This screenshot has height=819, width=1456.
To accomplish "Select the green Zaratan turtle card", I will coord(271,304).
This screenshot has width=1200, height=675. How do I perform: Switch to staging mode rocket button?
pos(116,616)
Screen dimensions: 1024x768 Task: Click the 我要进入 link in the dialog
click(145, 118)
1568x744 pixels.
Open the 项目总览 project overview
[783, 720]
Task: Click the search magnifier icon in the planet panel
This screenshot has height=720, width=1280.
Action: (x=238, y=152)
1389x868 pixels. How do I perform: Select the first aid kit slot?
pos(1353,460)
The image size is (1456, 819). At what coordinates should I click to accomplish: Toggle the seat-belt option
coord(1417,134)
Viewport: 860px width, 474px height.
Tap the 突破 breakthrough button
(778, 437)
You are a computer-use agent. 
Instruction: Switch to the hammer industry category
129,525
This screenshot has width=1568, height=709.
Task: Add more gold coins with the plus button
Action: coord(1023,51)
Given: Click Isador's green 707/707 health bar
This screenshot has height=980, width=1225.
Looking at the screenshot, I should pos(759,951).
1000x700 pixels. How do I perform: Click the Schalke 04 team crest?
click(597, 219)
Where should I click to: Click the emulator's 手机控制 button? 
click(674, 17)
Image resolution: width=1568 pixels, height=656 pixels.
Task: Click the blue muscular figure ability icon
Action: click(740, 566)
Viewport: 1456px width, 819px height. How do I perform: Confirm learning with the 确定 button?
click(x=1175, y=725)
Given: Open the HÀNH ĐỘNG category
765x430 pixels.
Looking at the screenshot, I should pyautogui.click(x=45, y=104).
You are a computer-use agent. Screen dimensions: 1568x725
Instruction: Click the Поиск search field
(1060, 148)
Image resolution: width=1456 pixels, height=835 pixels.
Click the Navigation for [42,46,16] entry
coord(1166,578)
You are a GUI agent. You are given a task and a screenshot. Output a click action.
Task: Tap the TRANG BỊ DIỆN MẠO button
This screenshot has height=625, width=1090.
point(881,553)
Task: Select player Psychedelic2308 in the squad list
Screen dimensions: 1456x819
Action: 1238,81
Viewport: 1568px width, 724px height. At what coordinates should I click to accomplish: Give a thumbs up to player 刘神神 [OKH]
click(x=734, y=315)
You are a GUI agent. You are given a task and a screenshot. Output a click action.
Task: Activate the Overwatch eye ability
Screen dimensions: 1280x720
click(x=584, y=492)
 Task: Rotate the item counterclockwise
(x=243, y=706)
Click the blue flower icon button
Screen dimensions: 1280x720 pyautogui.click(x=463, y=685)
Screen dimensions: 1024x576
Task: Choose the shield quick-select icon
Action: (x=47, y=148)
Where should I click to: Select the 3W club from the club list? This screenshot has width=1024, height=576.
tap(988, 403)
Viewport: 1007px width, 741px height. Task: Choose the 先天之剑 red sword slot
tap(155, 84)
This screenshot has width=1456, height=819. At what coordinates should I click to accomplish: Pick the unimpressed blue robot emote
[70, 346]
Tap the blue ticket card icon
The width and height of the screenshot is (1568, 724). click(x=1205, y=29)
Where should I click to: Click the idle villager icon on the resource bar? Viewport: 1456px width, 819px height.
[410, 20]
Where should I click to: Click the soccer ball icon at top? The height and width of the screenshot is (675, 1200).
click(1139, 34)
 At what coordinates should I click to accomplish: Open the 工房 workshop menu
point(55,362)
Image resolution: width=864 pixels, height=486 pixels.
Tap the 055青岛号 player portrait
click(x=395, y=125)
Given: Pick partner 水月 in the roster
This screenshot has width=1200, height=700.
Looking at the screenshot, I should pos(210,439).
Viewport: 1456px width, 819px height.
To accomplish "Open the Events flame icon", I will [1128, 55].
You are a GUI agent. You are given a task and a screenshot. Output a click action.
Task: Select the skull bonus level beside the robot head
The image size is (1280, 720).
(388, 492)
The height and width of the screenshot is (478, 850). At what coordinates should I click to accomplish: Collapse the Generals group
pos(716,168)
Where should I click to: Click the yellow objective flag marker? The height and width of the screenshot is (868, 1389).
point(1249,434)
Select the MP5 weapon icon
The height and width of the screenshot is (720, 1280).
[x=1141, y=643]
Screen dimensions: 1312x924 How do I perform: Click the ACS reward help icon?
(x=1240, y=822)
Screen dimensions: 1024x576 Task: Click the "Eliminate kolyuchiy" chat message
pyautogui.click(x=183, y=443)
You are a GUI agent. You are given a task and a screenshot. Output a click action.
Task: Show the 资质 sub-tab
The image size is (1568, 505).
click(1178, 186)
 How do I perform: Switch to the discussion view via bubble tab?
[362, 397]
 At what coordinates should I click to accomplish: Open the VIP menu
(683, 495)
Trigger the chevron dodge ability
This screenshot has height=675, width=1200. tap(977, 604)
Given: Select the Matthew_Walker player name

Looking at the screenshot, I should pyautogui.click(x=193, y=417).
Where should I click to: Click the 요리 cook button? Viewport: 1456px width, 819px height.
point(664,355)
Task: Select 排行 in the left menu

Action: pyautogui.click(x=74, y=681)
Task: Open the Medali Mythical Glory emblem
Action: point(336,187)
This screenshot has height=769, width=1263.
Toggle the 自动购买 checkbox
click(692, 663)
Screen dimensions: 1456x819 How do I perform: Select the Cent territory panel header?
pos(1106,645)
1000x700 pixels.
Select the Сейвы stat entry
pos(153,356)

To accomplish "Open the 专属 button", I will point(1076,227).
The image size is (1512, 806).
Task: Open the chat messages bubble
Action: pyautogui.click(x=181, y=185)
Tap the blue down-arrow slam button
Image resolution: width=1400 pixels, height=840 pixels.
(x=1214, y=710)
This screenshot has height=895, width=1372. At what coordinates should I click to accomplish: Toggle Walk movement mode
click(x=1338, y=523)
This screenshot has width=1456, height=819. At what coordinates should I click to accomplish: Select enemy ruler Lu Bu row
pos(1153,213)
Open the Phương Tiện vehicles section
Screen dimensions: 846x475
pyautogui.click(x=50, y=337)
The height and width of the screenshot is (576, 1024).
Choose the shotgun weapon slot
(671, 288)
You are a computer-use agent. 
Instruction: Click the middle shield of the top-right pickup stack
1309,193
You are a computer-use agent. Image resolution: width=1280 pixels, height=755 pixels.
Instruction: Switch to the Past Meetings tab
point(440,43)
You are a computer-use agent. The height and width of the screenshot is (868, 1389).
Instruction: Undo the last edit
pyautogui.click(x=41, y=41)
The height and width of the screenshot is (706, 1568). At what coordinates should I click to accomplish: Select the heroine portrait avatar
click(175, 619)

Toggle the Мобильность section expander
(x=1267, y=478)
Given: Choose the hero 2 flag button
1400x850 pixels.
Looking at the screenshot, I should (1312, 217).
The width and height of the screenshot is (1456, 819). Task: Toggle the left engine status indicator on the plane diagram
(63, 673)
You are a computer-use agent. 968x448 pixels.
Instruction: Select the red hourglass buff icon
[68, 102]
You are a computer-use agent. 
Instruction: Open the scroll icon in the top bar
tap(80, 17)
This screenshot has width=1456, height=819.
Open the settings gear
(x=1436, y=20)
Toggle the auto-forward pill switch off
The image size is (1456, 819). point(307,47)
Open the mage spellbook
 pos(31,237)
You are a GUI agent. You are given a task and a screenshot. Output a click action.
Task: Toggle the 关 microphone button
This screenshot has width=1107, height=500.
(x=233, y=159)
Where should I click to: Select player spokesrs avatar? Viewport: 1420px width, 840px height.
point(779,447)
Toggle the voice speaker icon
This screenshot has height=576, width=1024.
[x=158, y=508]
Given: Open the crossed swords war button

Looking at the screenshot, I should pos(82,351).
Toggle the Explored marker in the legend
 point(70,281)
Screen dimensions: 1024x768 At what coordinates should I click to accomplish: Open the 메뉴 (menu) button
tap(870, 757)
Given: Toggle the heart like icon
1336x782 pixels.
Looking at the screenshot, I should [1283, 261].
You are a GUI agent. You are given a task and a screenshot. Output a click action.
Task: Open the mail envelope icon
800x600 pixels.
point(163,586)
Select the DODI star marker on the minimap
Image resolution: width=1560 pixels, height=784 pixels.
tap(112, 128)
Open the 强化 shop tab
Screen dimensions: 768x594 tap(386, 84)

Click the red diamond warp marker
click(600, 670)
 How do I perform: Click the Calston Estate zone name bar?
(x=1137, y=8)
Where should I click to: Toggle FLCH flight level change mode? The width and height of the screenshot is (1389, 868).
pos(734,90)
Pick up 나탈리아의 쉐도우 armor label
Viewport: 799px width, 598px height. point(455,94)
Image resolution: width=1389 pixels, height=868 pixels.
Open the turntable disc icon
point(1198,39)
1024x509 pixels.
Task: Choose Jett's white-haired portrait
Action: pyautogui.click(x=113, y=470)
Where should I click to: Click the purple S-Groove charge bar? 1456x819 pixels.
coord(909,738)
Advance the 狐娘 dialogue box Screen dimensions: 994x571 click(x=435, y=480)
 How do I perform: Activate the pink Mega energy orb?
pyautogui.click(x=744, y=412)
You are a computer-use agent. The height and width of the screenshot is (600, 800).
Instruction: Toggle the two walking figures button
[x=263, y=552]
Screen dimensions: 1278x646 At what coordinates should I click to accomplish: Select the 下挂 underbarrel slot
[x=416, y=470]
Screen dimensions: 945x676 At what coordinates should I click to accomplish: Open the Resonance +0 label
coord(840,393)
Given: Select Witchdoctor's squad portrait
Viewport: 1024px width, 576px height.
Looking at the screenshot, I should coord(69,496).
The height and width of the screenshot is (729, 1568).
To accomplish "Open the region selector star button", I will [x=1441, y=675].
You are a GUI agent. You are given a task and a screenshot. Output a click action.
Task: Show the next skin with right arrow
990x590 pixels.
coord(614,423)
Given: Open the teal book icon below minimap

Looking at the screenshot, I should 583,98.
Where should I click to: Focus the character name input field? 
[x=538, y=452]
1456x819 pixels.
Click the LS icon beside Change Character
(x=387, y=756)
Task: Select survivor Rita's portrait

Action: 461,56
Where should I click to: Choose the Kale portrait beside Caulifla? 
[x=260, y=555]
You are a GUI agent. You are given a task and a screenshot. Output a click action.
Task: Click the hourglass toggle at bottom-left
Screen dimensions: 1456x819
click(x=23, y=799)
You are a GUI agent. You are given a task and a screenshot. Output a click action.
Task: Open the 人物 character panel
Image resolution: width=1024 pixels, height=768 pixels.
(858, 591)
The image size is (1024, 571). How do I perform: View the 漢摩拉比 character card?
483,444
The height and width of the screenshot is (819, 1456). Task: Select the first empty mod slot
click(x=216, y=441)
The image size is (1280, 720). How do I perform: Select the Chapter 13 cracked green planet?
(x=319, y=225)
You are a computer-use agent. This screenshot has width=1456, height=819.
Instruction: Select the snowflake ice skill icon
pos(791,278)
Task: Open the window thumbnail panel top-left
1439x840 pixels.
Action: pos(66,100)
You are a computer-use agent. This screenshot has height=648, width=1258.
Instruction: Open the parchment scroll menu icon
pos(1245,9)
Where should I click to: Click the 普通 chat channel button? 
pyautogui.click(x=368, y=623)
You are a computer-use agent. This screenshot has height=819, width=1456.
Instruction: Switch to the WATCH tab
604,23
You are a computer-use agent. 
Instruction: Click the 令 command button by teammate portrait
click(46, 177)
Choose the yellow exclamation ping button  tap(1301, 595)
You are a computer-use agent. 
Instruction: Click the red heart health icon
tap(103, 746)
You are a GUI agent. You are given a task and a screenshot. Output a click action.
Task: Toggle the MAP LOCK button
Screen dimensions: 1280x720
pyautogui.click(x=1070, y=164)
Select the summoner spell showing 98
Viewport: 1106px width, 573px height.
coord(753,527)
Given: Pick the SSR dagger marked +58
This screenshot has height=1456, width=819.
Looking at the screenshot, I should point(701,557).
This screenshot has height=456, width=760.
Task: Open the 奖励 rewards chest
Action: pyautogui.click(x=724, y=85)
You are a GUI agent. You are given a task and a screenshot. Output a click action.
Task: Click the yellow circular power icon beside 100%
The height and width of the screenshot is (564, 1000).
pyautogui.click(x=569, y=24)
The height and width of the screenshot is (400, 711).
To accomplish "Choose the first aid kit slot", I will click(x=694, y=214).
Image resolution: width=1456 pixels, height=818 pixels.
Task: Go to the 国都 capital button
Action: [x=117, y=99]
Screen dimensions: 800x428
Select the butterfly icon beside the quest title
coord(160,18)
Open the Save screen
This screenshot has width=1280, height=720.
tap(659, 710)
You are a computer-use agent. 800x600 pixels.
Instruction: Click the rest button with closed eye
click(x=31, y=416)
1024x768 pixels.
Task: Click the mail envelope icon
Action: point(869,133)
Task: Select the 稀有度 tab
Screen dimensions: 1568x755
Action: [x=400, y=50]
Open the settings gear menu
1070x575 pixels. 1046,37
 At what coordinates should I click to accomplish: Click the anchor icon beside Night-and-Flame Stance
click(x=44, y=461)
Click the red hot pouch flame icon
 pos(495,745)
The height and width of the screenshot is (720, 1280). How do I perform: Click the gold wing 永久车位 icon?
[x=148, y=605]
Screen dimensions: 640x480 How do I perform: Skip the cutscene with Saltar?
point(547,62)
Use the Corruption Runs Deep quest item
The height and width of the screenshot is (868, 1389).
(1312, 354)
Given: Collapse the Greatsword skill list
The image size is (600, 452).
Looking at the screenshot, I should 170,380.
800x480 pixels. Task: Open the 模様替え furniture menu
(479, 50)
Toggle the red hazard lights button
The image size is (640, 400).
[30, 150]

____________

-- EXERCISE TASK --
Render everything above from the line containing "Open the mage spellbook" down to the line containing "Looking at the screenshot, I should [1283, 261]." as a JSON list of strings, with one string per line and no blank lines.

-- ANSWER FOR THE TASK --
[
  "Open the mage spellbook",
  " pos(31,237)",
  "You are a GUI agent. You are given a task and a screenshot. Output a click action.",
  "Task: Toggle the 关 microphone button",
  "This screenshot has width=1107, height=500.",
  "(x=233, y=159)",
  "Where should I click to: Select player spokesrs avatar? Viewport: 1420px width, 840px height.",
  "point(779,447)",
  "Toggle the voice speaker icon",
  "This screenshot has height=576, width=1024.",
  "[x=158, y=508]",
  "Given: Open the crossed swords war button",
  "Looking at the screenshot, I should pos(82,351).",
  "Toggle the Explored marker in the legend",
  " point(70,281)",
  "Screen dimensions: 1024x768 At what coordinates should I click to accomplish: Open the 메뉴 (menu) button",
  "tap(870, 757)",
  "Given: Toggle the heart like icon",
  "1336x782 pixels.",
  "Looking at the screenshot, I should [1283, 261]."
]